Monolith Architecture

Advantages of Monolith Architecture

there are many advantages that have led some of large applications to use this architecture in the first place

Business Flow Is Visible

With a single code base, we can inspect the end-to-end flow quickly. We can effortlessly find any feature we want since all functionality is in one repository. It is also easier to see the impacts of new developments since we can see the dependencies of that flow.

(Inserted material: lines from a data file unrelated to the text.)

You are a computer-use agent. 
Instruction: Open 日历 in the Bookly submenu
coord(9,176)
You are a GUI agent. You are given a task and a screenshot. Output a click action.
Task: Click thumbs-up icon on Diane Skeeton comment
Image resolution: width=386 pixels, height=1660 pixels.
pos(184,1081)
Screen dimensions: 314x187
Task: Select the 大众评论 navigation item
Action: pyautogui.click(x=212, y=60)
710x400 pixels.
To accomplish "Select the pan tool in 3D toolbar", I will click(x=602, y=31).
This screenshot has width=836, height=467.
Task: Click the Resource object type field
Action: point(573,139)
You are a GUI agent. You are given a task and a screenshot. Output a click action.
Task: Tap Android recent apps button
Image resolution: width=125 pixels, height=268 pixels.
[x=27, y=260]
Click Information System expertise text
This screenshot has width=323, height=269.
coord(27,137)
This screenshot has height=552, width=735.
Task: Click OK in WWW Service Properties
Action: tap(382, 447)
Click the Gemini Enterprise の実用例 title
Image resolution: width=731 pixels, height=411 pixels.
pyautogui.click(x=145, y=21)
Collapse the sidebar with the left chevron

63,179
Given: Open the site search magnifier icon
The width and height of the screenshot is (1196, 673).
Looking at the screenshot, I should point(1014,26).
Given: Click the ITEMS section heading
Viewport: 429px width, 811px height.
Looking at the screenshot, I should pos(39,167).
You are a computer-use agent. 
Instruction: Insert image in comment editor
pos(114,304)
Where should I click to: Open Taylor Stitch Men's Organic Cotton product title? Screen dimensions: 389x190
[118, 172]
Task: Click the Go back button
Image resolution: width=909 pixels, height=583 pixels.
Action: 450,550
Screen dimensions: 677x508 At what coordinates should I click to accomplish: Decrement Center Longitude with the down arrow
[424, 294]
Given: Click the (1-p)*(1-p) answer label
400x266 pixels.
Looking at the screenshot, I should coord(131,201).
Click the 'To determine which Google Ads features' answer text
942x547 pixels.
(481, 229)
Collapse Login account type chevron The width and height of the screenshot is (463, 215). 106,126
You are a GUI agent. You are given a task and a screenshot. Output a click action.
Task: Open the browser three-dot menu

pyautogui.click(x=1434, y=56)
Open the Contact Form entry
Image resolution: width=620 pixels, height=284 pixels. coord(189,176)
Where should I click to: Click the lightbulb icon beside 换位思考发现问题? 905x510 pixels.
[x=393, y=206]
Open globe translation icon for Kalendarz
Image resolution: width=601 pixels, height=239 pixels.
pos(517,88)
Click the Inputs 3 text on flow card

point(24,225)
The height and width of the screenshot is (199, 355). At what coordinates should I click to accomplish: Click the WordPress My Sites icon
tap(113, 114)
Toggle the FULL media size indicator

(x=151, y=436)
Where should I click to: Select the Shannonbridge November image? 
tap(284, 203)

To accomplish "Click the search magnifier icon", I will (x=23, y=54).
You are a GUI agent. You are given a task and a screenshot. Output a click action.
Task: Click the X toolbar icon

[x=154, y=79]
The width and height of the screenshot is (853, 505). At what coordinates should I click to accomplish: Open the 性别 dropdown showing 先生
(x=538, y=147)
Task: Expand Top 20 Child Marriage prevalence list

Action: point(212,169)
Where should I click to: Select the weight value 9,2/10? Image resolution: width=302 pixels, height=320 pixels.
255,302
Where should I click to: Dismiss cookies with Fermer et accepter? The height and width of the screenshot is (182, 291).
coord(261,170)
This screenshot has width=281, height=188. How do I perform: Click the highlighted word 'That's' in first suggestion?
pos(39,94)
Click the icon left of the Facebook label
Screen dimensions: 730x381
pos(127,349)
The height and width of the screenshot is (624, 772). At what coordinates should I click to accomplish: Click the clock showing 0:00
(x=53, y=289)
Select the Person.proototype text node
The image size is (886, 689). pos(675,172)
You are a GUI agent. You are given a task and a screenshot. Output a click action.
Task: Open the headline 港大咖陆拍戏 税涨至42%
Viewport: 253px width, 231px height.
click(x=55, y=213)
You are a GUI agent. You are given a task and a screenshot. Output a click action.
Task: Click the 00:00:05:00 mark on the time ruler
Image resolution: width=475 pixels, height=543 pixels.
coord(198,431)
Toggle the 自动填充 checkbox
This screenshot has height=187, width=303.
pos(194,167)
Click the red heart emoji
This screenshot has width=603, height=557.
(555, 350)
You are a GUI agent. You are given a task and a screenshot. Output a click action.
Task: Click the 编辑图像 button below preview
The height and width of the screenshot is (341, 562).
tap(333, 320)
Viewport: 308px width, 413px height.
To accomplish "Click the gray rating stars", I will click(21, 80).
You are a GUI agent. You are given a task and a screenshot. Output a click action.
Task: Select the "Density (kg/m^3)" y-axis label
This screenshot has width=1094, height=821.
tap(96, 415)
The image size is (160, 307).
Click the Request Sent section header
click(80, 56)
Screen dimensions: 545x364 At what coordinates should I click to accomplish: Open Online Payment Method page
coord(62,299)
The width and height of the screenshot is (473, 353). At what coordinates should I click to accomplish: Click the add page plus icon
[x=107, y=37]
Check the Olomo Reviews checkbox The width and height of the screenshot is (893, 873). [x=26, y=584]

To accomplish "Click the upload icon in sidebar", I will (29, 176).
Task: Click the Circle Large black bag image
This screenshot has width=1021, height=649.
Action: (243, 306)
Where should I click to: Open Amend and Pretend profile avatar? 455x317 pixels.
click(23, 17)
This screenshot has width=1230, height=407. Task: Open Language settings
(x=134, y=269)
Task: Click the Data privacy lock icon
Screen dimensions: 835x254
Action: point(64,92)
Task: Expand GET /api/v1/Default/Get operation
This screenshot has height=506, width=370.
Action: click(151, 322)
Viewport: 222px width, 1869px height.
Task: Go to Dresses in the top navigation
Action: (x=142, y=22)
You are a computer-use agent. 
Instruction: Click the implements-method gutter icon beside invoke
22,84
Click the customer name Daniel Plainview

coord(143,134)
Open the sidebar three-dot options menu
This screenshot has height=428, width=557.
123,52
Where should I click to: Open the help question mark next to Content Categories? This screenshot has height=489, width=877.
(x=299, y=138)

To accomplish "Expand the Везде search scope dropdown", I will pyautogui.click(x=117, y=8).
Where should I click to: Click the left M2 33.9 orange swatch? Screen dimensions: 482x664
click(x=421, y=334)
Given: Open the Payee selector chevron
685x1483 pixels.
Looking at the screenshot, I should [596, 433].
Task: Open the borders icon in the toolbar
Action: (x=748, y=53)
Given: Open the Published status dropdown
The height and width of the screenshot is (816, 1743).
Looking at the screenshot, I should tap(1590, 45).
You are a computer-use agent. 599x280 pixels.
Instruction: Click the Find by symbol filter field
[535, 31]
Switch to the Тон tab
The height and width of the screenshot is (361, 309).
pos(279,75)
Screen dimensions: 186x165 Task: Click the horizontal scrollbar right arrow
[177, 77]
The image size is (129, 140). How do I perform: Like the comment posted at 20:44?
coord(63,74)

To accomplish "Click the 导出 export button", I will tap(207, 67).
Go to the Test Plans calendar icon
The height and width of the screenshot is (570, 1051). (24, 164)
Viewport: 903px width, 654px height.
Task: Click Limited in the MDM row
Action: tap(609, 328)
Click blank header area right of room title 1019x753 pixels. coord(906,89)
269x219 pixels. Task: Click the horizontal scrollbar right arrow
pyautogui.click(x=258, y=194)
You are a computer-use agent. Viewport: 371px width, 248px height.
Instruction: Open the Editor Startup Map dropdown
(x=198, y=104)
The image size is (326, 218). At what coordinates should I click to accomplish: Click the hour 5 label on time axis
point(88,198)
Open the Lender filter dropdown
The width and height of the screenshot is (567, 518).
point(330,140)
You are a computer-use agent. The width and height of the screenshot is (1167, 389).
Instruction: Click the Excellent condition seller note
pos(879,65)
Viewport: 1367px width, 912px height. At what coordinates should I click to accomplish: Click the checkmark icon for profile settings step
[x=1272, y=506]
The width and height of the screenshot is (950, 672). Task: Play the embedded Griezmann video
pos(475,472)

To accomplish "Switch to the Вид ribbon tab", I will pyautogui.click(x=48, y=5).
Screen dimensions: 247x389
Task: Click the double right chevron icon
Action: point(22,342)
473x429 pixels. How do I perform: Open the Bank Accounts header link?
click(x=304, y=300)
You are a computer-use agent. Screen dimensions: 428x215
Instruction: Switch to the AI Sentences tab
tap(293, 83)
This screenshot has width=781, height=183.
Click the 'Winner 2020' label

No Network Overhead and Limited External Dependencies

All the different modules call each other directly inside the application. There are no remote calls through the network through external APIs or event brokers.

Local Validation

In a monolith, it is possible to locally run the whole environment. Often, we can add and validate a feature by running a single application.

Code Reuse

Since all the code is right there inside the application, it is easy to reuse and build on top of existing functionality

Monitoring and Troubleshooting

Monitoring a monolith is straightforward since it is only one application. There is a reduced number of machines to monitor, and the logs are trivial to fetch. Troubleshooting an issue is also easier since the scope is reduced to one application.

End-to-End Testing

Since it is a single application, we can have automated tests that validate the whole application’s flow. Often end-to-end validations are contained in that application since they don’t depend on external services

Simpler Deployment Strategy

Since there is only one application, the deployment pipeline needs to account only for that application’s needs.

Data Is Centralized

the data is typically centralized in one or many accessible databases. If a new feature needs some kind of data, it can just go and fetch it from the database.

Consistency

Monoliths often use relational OLTP (online transaction processing) databases, which have strong consistency guarantees. These types of databases on monolithic applications typically enjoy ACID (atomicity, consistency, isolation, and durability) guarantees, which provide the traditional consistency guarantees we are used to;

Concurrency

In monolithic applications, we can deal with concurrency with the traditional strategies to handle race conditions, like locks or using the database.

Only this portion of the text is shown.